The "28 pages" constitute a section of an over-800 page report, and are frustratingly filled with speculative clauses, lots of information attributed to "FBI sources," and unnamed persons with "ties to the Saudi Royal Family."
But the juiciest piece of verifiable information concerns former Saudi Ambassador to the U.S. (and close confidant of the Bush family) Prince Bandar bin Sultan, who reportedly provided thousands of dollars to Osama Bassnan, a neighbor of two of the hijackers in San Diego, who allegedly boasted to an "FBI asset that he did more…for the hijackers" than another Saudi-connected associate.
From page 427 of the report:
One at least one occasion Bassnan received a check directly from Prince Bandar's account. According to the FBI, on May 14, 1998, Bassnan cashed a check from Bandar in the amount of $15,000. Bassnan's wife also received at least one check directly from Bandar.

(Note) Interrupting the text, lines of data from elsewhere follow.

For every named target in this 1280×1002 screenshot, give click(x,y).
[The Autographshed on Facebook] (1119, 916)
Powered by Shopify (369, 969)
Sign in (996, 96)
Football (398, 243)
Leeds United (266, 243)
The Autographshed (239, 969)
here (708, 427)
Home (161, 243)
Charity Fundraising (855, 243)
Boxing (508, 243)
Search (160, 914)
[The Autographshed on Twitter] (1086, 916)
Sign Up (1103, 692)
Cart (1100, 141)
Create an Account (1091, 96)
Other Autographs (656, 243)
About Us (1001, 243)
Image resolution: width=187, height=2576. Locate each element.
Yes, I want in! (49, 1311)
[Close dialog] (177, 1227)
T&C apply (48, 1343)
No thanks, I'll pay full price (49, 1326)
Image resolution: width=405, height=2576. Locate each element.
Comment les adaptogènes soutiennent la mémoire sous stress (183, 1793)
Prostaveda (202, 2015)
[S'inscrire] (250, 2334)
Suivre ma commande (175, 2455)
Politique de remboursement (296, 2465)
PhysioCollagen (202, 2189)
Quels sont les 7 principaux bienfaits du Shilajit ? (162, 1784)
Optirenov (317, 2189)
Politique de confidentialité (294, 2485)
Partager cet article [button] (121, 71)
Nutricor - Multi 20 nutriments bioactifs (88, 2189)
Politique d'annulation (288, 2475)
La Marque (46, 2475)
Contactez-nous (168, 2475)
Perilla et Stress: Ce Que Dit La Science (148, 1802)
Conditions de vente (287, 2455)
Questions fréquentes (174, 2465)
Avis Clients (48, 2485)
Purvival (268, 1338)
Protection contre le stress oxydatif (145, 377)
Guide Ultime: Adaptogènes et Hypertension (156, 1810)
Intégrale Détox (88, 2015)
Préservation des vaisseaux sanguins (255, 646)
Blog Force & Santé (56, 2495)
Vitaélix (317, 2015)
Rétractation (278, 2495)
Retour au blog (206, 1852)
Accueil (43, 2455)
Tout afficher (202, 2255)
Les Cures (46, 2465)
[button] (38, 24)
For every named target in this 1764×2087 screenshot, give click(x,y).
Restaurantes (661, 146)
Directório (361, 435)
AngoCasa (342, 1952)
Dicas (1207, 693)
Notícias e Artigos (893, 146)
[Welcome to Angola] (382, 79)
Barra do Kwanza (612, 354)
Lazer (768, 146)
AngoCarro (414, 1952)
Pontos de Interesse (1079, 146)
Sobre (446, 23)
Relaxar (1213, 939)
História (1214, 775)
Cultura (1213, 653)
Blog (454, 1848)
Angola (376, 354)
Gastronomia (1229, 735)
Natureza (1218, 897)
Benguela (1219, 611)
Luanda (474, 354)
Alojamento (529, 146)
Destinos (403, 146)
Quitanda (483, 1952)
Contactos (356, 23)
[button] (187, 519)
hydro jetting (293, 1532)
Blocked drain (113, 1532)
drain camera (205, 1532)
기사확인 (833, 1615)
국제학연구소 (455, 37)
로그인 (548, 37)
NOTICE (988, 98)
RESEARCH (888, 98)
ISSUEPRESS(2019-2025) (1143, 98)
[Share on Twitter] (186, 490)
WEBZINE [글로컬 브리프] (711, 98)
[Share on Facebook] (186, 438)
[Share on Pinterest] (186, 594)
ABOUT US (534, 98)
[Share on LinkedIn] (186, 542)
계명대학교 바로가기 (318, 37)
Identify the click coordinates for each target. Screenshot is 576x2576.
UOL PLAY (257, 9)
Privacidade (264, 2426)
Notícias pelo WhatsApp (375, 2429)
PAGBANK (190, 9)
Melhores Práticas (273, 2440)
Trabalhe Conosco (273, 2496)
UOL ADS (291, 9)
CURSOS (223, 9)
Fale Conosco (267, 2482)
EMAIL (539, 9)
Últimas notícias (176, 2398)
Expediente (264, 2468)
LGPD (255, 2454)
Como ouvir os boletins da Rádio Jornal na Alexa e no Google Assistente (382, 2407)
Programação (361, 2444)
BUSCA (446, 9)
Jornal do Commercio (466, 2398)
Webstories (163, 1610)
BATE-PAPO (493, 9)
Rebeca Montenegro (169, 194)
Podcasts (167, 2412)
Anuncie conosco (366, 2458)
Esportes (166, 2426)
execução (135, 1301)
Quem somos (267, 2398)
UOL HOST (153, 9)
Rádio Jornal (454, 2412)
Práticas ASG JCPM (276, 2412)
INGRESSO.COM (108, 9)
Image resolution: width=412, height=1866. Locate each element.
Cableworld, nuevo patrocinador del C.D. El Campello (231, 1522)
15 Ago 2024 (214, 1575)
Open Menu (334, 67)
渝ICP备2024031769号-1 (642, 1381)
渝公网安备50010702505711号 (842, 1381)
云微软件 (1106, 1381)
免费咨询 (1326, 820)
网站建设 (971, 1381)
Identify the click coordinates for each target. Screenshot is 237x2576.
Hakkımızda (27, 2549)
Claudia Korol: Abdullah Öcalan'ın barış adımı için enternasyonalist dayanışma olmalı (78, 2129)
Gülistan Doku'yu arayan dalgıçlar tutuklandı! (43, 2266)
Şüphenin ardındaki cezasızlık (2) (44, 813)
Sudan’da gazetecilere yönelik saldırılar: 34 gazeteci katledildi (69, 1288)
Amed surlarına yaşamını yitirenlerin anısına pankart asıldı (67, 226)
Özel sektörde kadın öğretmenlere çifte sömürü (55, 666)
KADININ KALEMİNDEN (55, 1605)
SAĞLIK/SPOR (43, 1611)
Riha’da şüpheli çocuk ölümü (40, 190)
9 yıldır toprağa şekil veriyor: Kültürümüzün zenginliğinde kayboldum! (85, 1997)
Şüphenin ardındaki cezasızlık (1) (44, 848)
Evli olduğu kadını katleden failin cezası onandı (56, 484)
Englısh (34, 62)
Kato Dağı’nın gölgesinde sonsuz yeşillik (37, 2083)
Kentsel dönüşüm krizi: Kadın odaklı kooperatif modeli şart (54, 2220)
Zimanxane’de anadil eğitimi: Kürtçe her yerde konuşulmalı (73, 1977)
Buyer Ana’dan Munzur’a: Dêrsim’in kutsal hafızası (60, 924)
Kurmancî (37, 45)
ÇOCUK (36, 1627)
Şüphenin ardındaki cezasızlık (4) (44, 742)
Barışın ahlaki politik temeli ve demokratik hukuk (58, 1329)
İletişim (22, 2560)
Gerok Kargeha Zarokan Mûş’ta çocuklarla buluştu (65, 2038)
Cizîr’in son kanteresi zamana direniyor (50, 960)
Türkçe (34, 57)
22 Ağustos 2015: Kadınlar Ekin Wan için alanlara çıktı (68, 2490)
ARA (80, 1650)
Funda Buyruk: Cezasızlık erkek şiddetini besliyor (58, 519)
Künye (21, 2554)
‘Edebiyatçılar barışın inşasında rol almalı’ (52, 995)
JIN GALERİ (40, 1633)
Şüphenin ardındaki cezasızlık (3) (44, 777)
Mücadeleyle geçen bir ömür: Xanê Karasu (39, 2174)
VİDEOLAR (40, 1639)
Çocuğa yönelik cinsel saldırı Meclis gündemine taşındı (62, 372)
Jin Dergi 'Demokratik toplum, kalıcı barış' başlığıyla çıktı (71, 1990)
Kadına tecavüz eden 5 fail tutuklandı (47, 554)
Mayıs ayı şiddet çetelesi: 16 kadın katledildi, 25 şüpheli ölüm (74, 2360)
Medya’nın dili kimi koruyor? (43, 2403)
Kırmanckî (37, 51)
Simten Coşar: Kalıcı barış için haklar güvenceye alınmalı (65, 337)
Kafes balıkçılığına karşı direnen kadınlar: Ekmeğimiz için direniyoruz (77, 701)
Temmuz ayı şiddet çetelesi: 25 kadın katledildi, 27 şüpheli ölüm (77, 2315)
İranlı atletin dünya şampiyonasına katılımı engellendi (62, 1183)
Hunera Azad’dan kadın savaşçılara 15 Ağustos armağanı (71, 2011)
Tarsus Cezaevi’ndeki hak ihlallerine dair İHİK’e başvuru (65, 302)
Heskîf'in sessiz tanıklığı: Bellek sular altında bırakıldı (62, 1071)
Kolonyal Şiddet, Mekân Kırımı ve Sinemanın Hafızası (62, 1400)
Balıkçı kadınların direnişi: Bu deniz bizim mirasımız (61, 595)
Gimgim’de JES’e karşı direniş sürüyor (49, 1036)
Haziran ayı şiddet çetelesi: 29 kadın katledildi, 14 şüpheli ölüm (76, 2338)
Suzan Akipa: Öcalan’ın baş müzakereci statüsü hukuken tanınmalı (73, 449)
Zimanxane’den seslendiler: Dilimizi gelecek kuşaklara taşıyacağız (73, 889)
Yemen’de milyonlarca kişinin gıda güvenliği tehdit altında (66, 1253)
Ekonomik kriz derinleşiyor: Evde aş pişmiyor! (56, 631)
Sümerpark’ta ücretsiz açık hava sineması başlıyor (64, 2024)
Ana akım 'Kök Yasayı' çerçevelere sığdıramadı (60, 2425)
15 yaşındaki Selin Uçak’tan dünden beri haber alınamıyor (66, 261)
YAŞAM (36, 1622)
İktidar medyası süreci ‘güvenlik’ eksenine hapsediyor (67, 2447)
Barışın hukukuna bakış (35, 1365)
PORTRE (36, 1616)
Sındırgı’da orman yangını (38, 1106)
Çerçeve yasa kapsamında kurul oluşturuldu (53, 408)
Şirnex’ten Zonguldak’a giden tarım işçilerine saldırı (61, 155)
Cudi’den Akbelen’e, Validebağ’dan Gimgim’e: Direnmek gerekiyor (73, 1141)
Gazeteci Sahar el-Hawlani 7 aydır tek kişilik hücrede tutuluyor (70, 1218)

The report also states that the FBI considered Bassnan "an extremist and supporter of Usama Bin Ladin, and has been connected to the Eritrean Islamic Jihad and the Blind Shaykh [sic]." In addition, a CIA memo mentions "Bassnan reportedly received funding and possibly a fake passport from Saudi Government officials."
Rep. Adam Schiff (D-Ca.), one of the two senior members of House Intelligence Committee, said in a statement, "I hope that the release of these pages, with appropriate redactions necessary to protect our nation's intelligence sources and methods, will diminish speculation that they contain proof of official Saudi Government or senior Saudi official involvement in the 9/11 attacks," according to USA Today. The committee's chairman, Rep. Devin Nunes, (R-Ca.) said in a statement, "It's important to note that this section does not put forward vetted conclusions, but rather unverified leads that were later fully investigated by the Intelligence Community."
It may take a closer examination to come to the conclusion that there truly is "no there there," but Bandar's name included in the report is significant no matter what way Congress chooses to spin it. Still, it's no secret that the Saudi government has long supported Wahabbist extremism, has one of the world's worst human rights records, and continues to wage a devastating proxy war (with U.S. support) in Yemen. They remain a problematic ally, at best.